The Judicial Commission of Inquiry into State Capture has recommended that existing legislation be changed, or that new laws be introduced that require banks to afford clients an opportunity to defend themselves before shutting down their accounts.

In the final tranche of volumes for the state capture report, released on Wednesday, commission chair and Chief Justice Raymond Zondo examined the decision of SA’s major banks to close the Guptas' accounts, once their looting become "notorious" in the public sphere.

While making several findings on this this matter, Zondo focused his recommendations on what he thought were "unfair" decisions by banks to merely give clients a "reasonable notice of termination". The Supreme Court of Appeal (SCA) previously ruled that banks were not obliged to hear the client's side, since the two shared a contractual relationship.

"In this day and age in South Africa, it is unacceptable that an institution as powerful as a bank should have no obligation to hear … what a client has to say before the bank may close that clients’ account on suspicion that the client may be involved in illegal or corrupt transactions," Zondo said.

"In our legal system, even those who are accused of rape and murder are not sent to jail without being given an opportunity to tell their side of the story. There is no reason why banks should not be required to observe this basic principle."

The president's 'friends'

With regards to the Guptas, Zondo found that it was clear "beyond any reasonable doubt" that the family and their "politically connected enablers" had embarked on a campaign to loot state coffers, and "until the banks stopped them from doing so, were using the banks as their vehicles for this purpose".

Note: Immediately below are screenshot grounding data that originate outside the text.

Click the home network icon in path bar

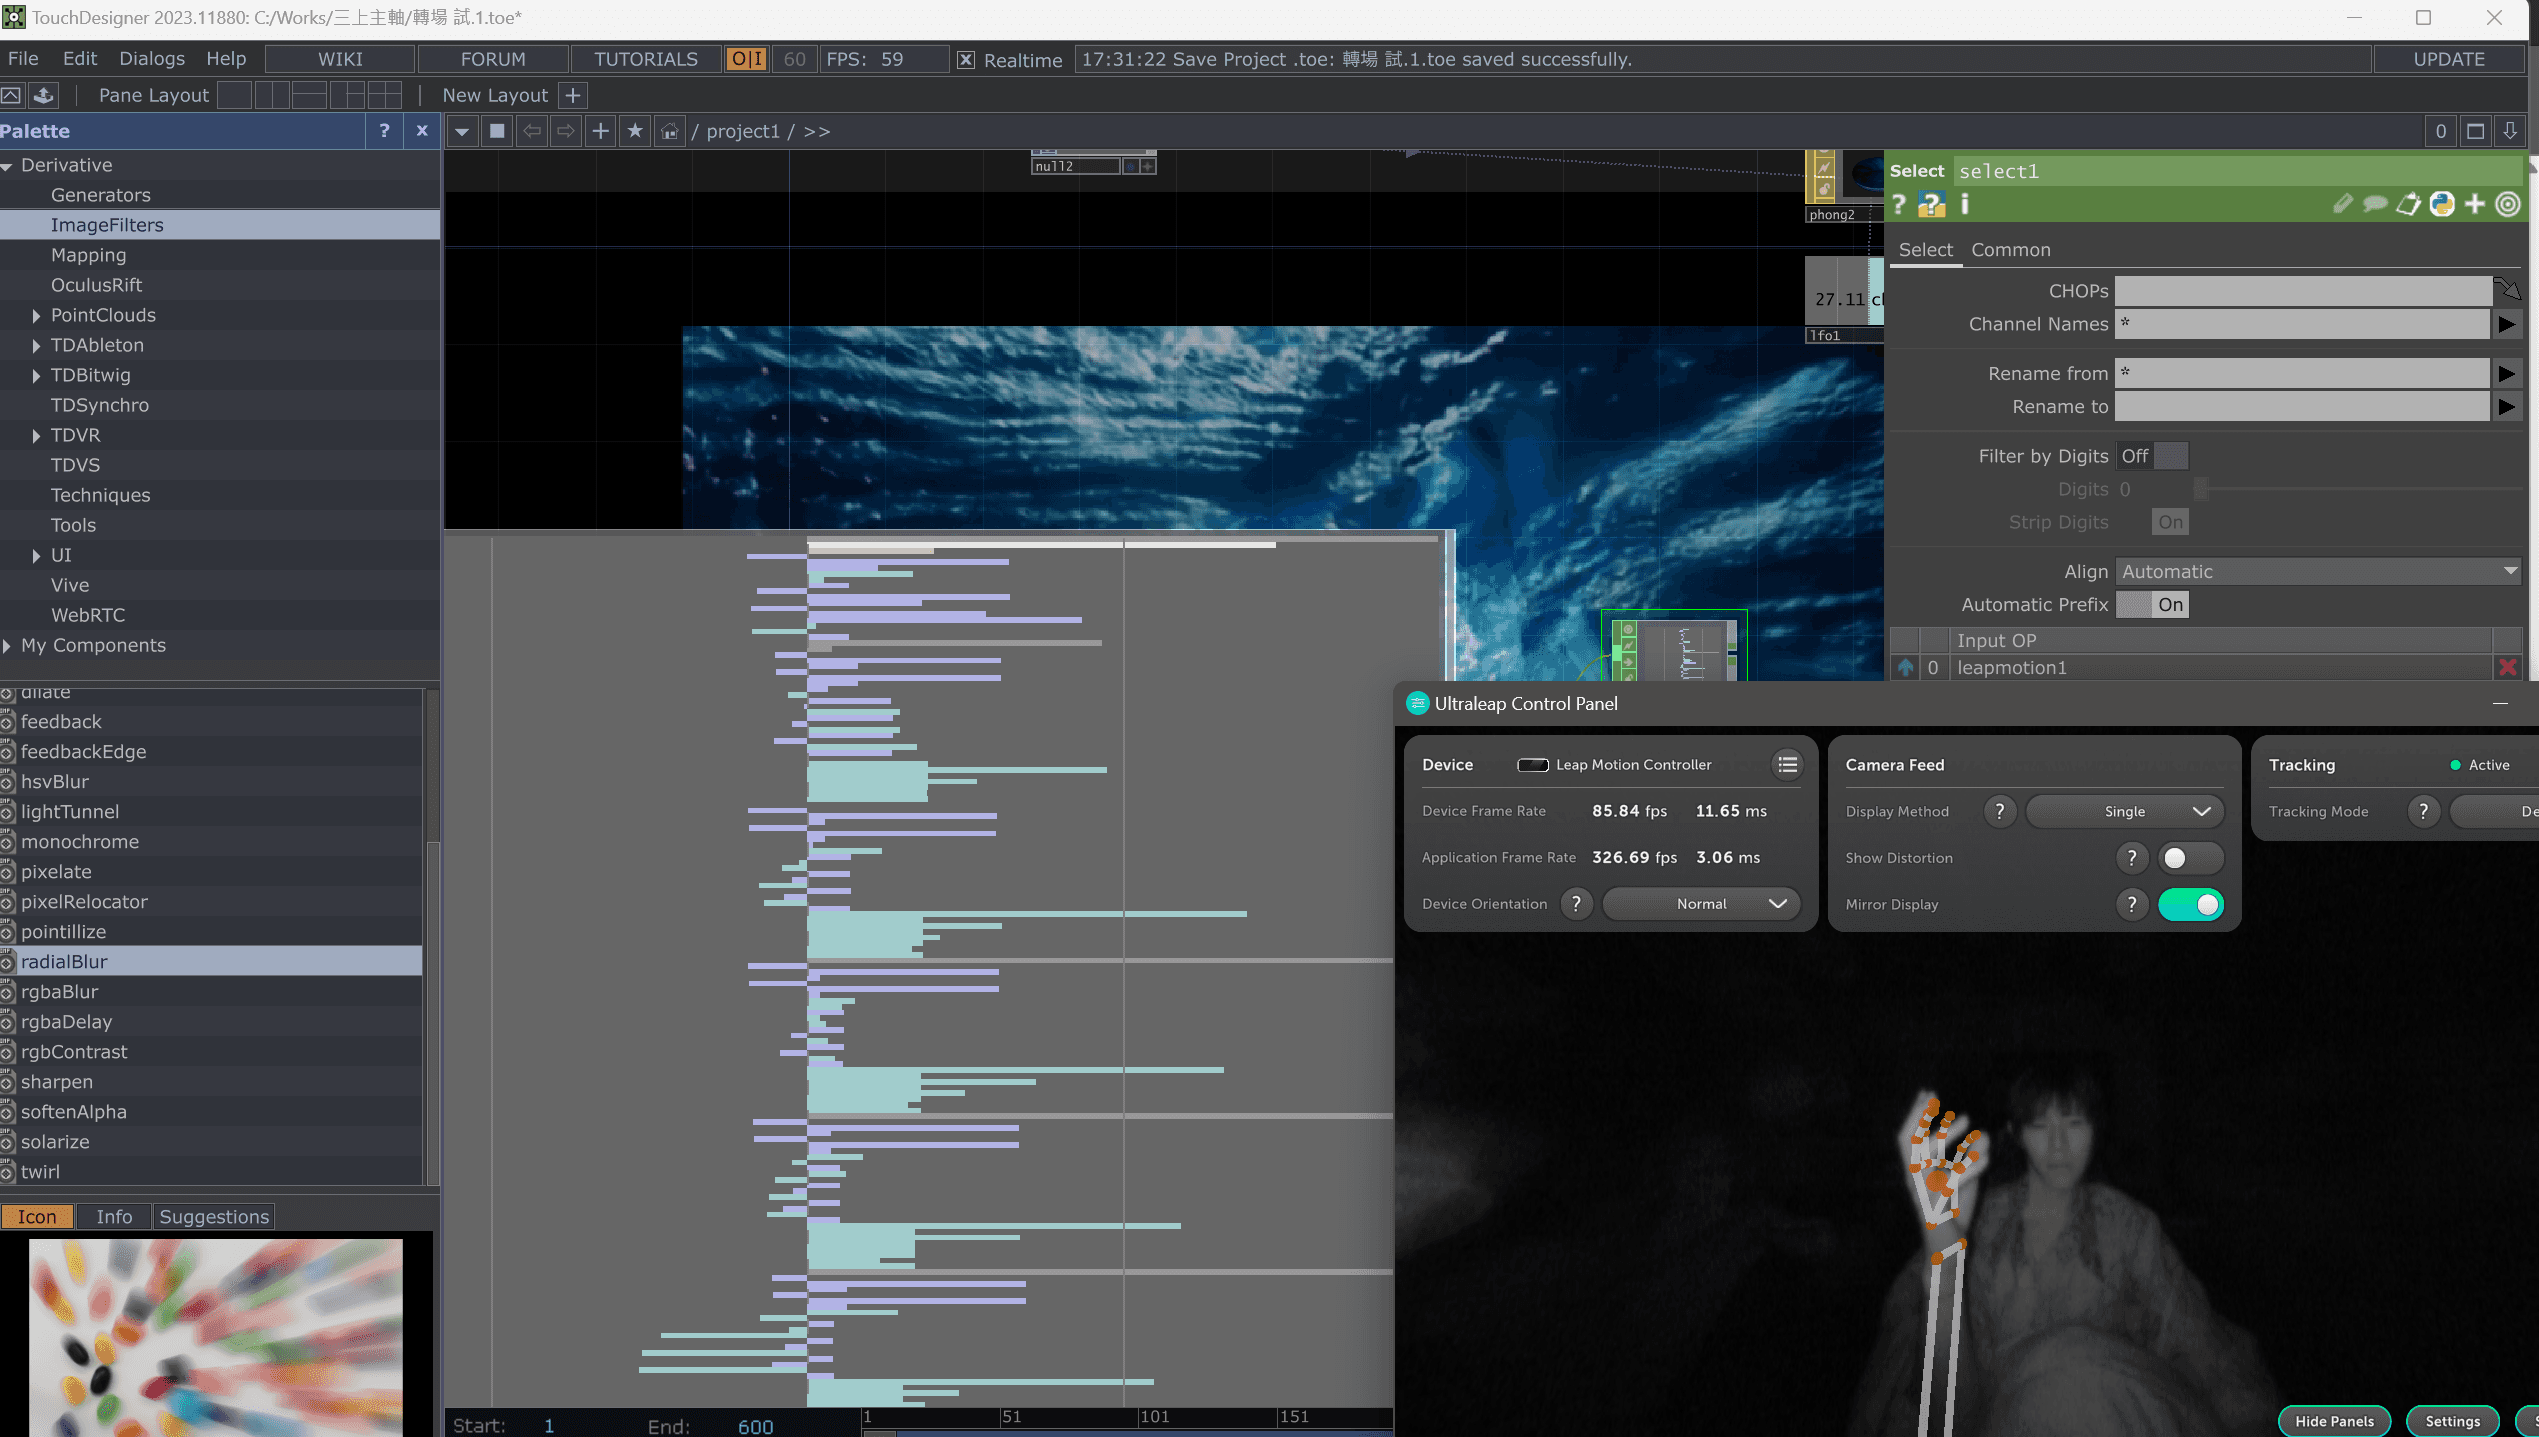(x=669, y=131)
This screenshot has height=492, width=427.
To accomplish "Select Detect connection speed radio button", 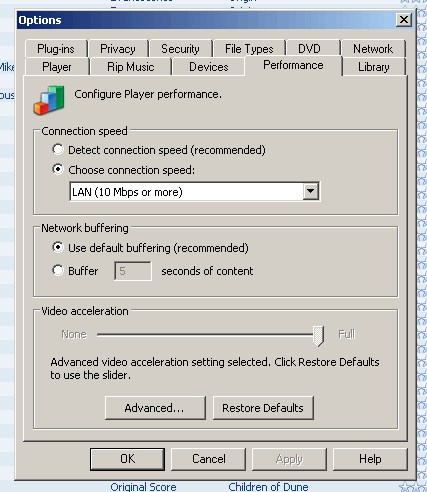I will point(58,150).
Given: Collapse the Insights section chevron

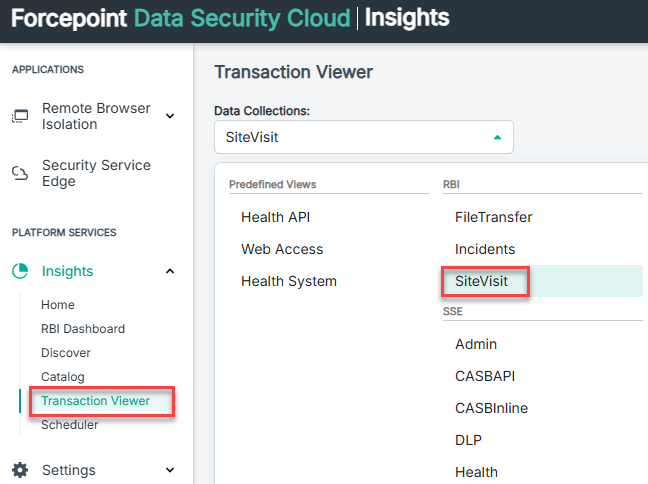Looking at the screenshot, I should pyautogui.click(x=170, y=271).
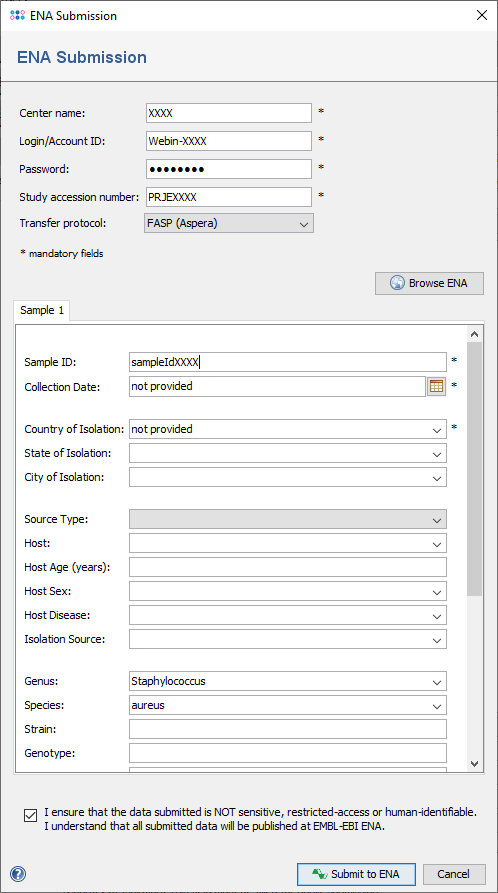This screenshot has width=498, height=893.
Task: Click Browse ENA globe button
Action: click(429, 283)
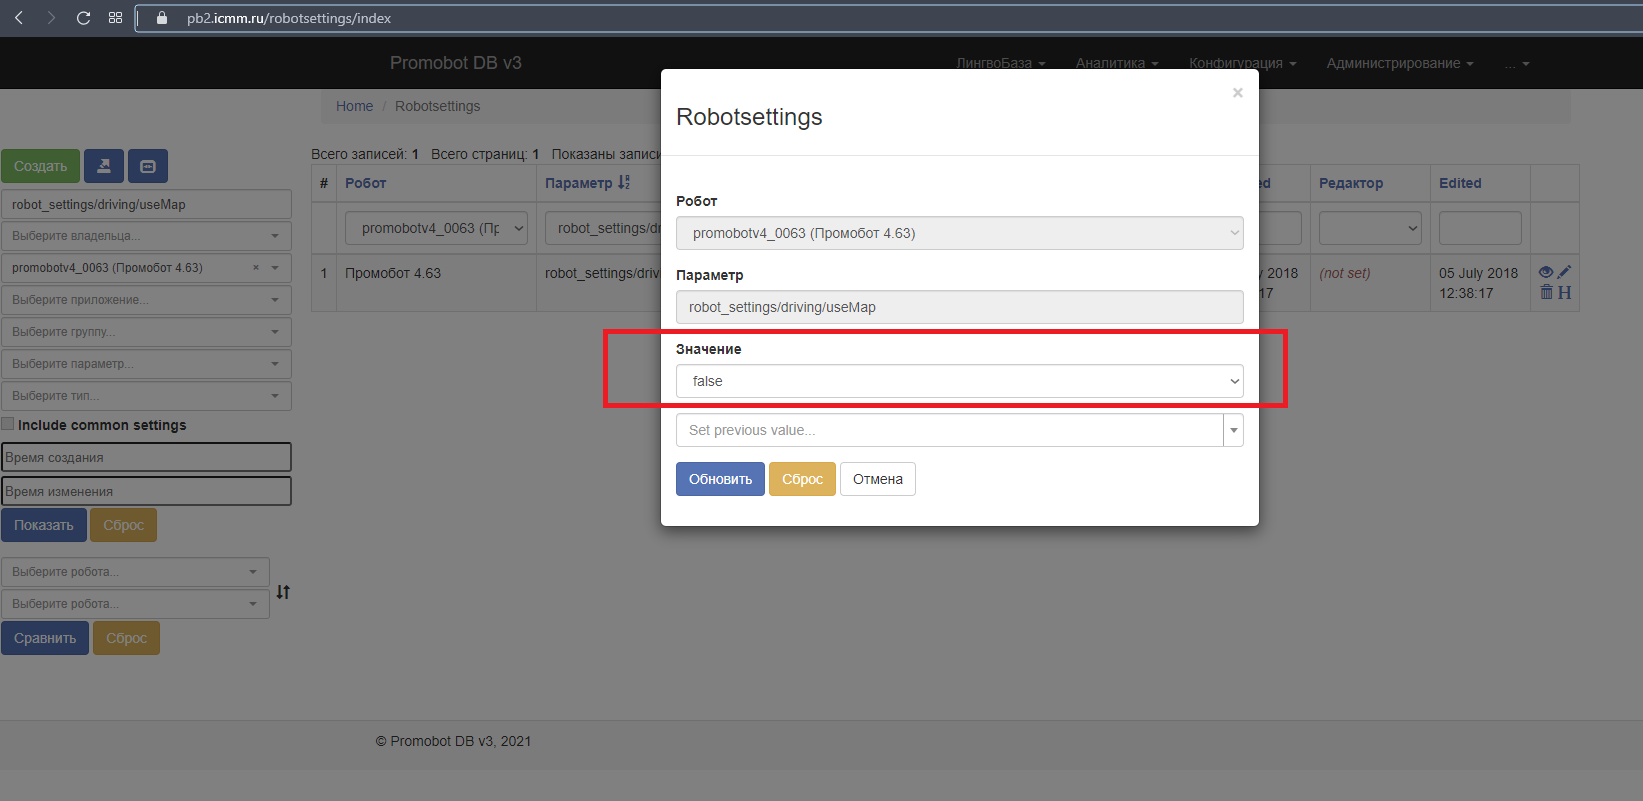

He said when the Gupta looting became notorious in the public sphere, banks were obliged by law to act against the family.

"The banks should therefore not be criticised for acting against the Guptas. If anything, the three banks [that] delayed their closure decisions … might have been interrogated as to why it took them so long to act."

Zondo said the accusation that banks’ decision to close the Gupta bank accounts was made "to further the agenda of white monopoly capital" was entirely unjustified and there is no evidence to support that.

He found that "there is no doubt" that former president Jacob Zuma wanted an inter-ministerial committee (IMC) that was looking at the closures to "come to the assistance of his friends, the Guptas". The IMC at that time was chaired by former minister Mosebenzi Zwane.

"I have concluded President Zuma and Mr Zwane misused their public power in an attempt to achieve a benefit for the Guptas, not because their case was a deserving one … but because of the power and influence [that] the Guptas were able to wield in the South Africa of those times.

"In my view this conduct … ought to be deplored and condemned ... as a violation of the powers vested in [them] by the Constitution."